There is a point in my run, usually around two and a half or three miles where all other things begin to disappear. For me it matters not whether its a straight and flat road-run or a narrow, hilly, muscular trail. So long as I am outdoors and moving forward, feeling the ground disappear off the toes of my shoes, I will discover a unique freedom and clarity of mind. When I reach this state there are no stressors, not on my joints, not on my mind. There is a place about ten feet in front of me where I know my body will be very shortly and there is the breath in my lungs. Beyond that my mind will waft from thought to thought, into unthought and back. At times I find I can think about what are otherwise very most difficult choices I face without any of their usual weight. Three miles into my run I begin to see my world as a kind of enlightened spectator. I still hold all the context, but now I gain a special kind of separation that does not limit the depth of my investment, only its ability to blind me.

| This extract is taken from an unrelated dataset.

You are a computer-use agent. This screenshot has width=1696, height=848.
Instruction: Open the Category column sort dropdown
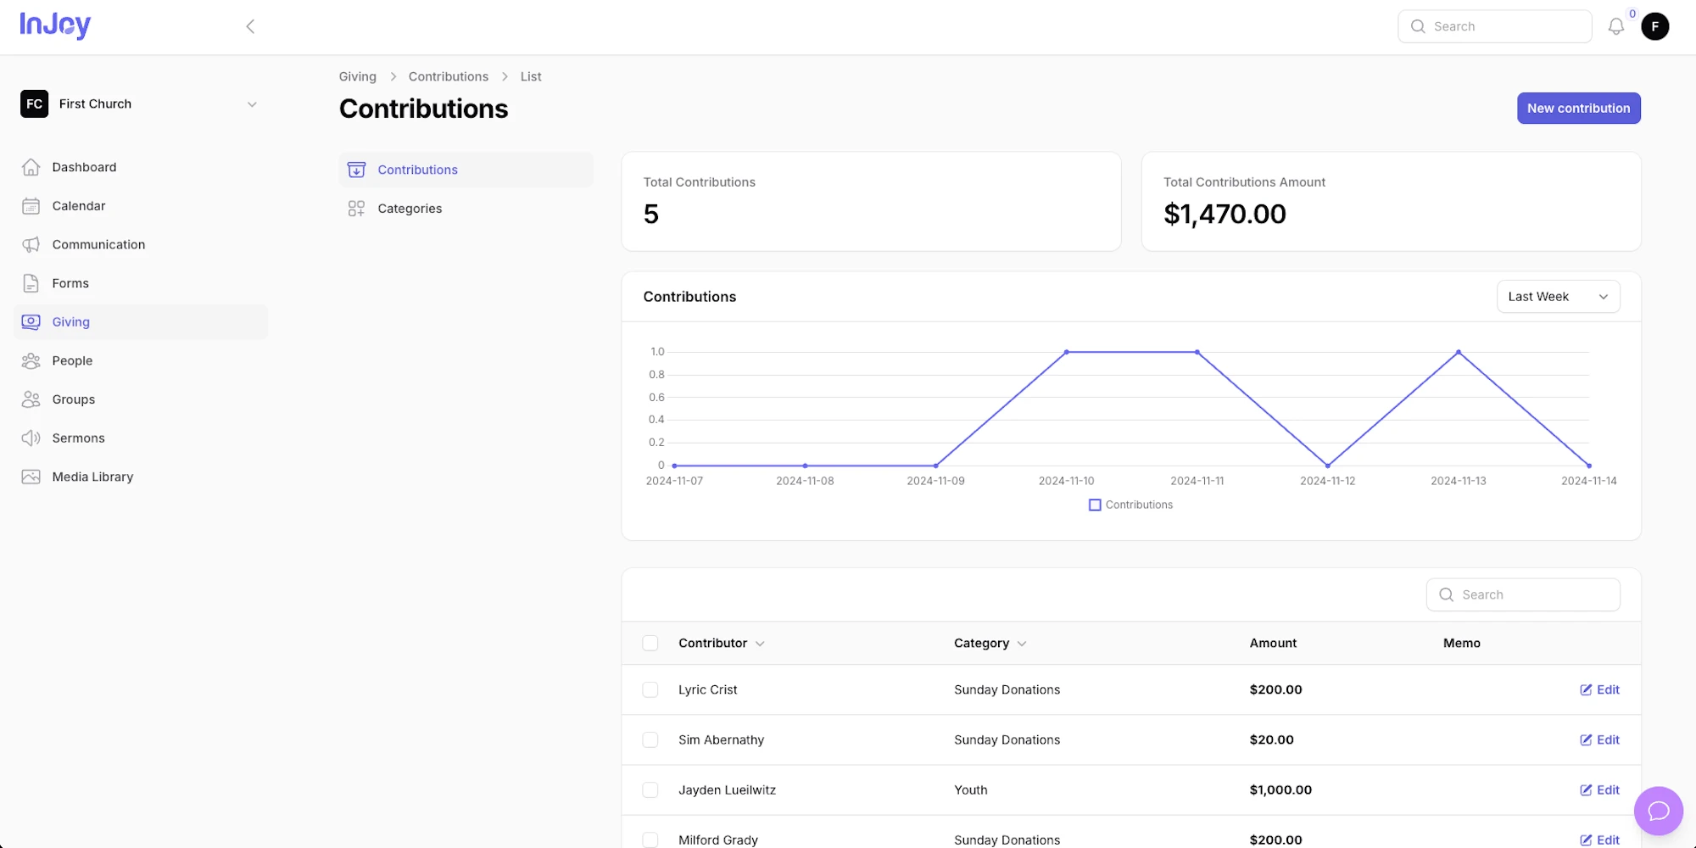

Running convinces me of the virtue and the attainability of living simply. But simultaneously, it invigorates the creative process which clammors to put more work, and learning before me. Perhaps my greatest lesson from my time spent on the trail is that simplicity and fullness are never mutually exclusive. Even greater than that, simple fullness is downright acheivable. When my run turns the corner from enjoyable physical challenge to psychological and metaphysical exercise, time begins to disappear. Not in an amnestic way but where I feel I could keep floating along on my legs with this lightness of mind for the entire day. In this mental place of no-time it becomes possible to play unabashedly. To play physically, and play with ideas. When I’ve run out of time, there are no pressures, no worries, no concerns, and the world is simple, and my heart is full.